• _WORK INSTRUCTION_:
Would you return the material below exactly, with no line left out?

• _INFORMATION PROVIDED_:
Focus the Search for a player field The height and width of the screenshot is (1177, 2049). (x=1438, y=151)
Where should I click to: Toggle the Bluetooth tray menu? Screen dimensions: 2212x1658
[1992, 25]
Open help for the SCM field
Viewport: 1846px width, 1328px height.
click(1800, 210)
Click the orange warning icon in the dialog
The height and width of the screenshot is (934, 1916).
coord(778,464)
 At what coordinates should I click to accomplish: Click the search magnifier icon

• _ANSWER TO THIS TASK_:
Focus the Search for a player field The height and width of the screenshot is (1177, 2049). (x=1438, y=151)
Where should I click to: Toggle the Bluetooth tray menu? Screen dimensions: 2212x1658
[1992, 25]
Open help for the SCM field
Viewport: 1846px width, 1328px height.
click(1800, 210)
Click the orange warning icon in the dialog
The height and width of the screenshot is (934, 1916).
coord(778,464)
 At what coordinates should I click to accomplish: Click the search magnifier icon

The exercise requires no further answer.